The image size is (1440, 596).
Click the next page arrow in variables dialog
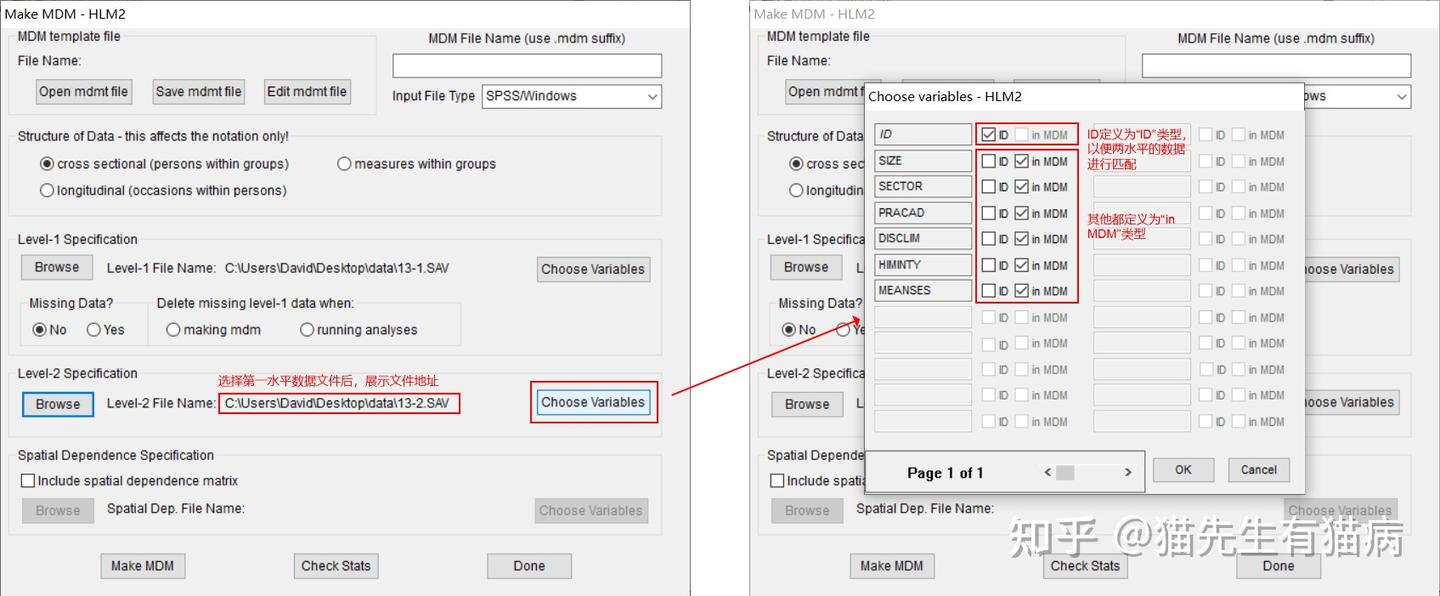point(1128,471)
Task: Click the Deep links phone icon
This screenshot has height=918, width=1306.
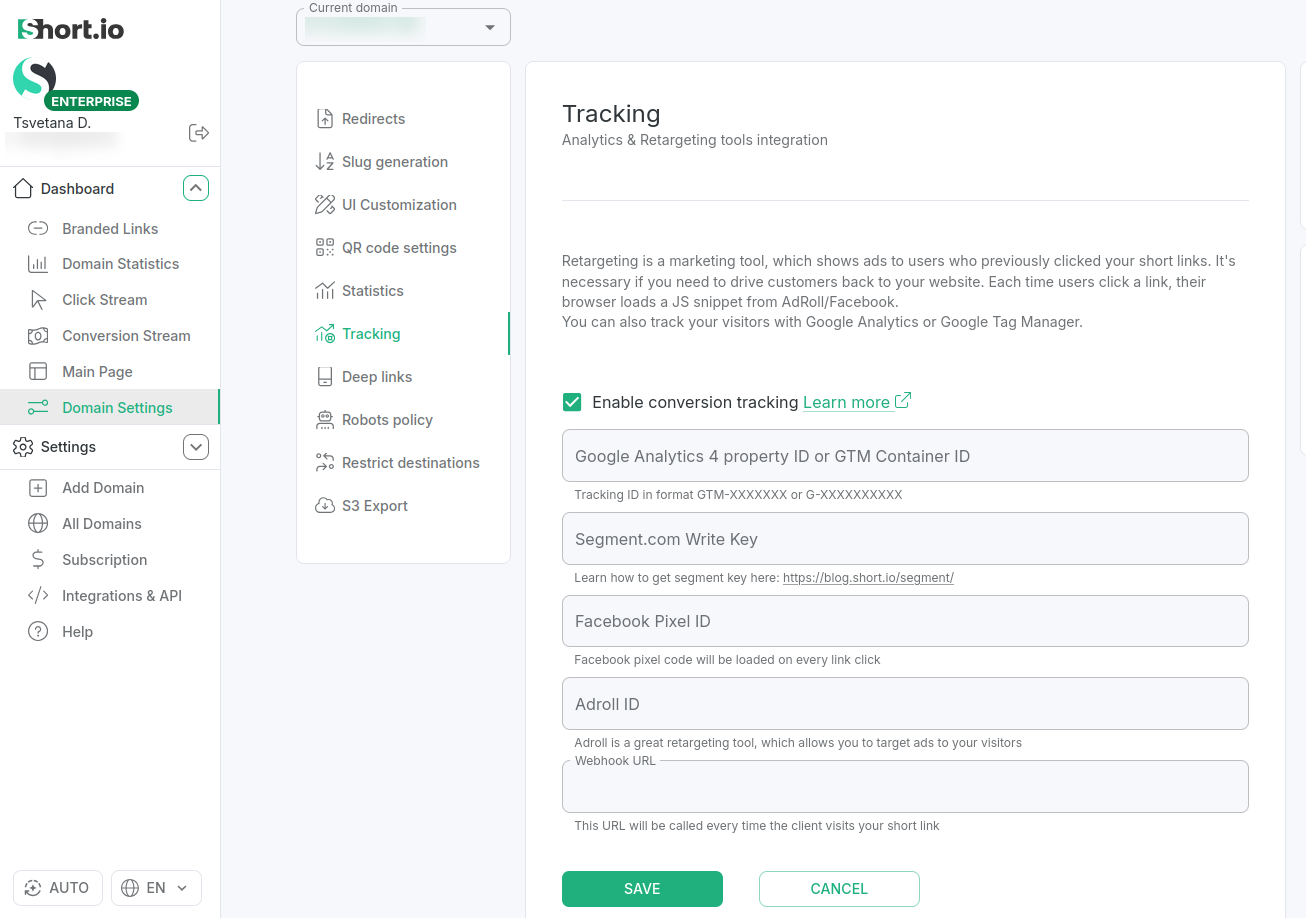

***

DIRECTIONS FOR THIS TASK
Rewrite the lines above as a numbered list, skipping any blank lines and leaving out the pictures.

FULL ANSWER
1. The image size is (1440, 596).
2. Click the next page arrow in variables dialog
3. point(1128,471)
4. Task: Click the Deep links phone icon
5. This screenshot has height=918, width=1306.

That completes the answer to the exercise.